begin

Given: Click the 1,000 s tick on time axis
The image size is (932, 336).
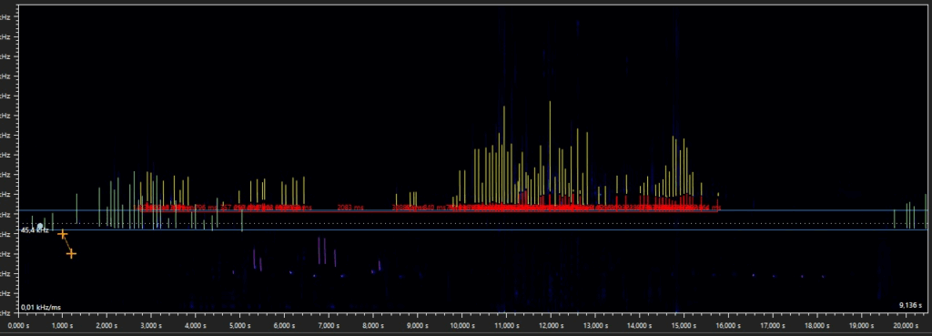Looking at the screenshot, I should click(x=63, y=326).
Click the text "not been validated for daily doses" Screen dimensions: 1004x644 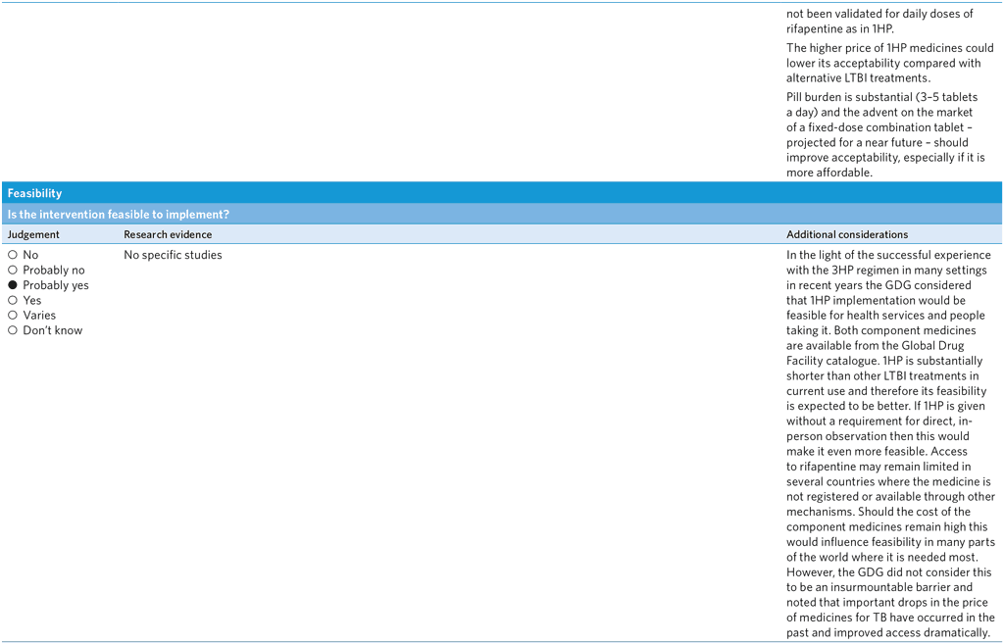tap(879, 14)
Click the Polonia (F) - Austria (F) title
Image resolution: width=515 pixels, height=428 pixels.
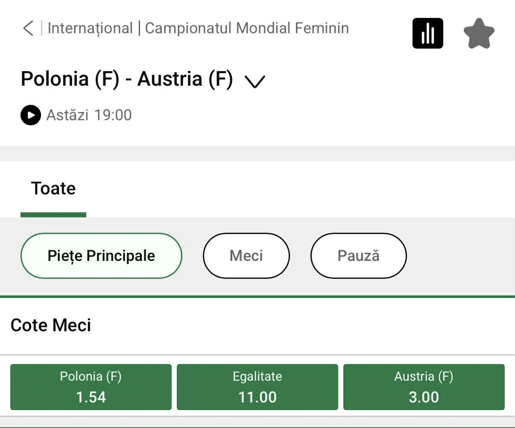[x=127, y=79]
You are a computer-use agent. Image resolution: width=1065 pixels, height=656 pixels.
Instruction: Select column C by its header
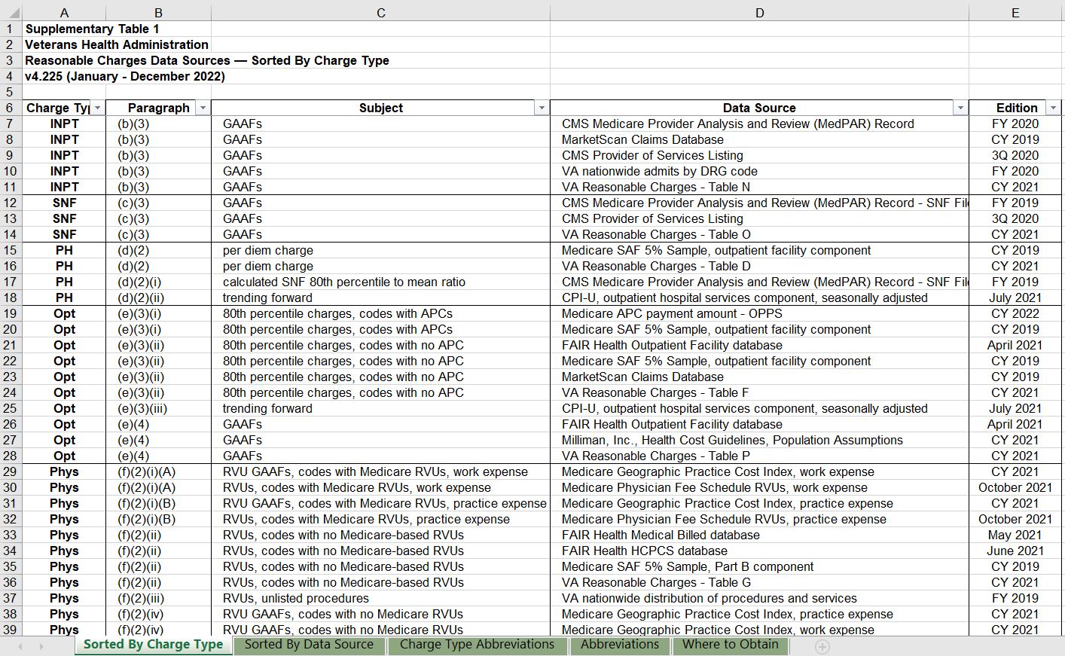tap(380, 13)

end

Problem to solve:
Can you lay out, as a numbered list with blank lines dropped, everything from the line containing "Click the Polonia (F) - Austria (F) title" down to the end of the listing above, leaving the pictures out?

Task response:
1. Click the Polonia (F) - Austria (F) title
2. Image resolution: width=515 pixels, height=428 pixels.
3. [x=127, y=79]
4. You are a computer-use agent. Image resolution: width=1065 pixels, height=656 pixels.
5. Instruction: Select column C by its header
6. tap(380, 13)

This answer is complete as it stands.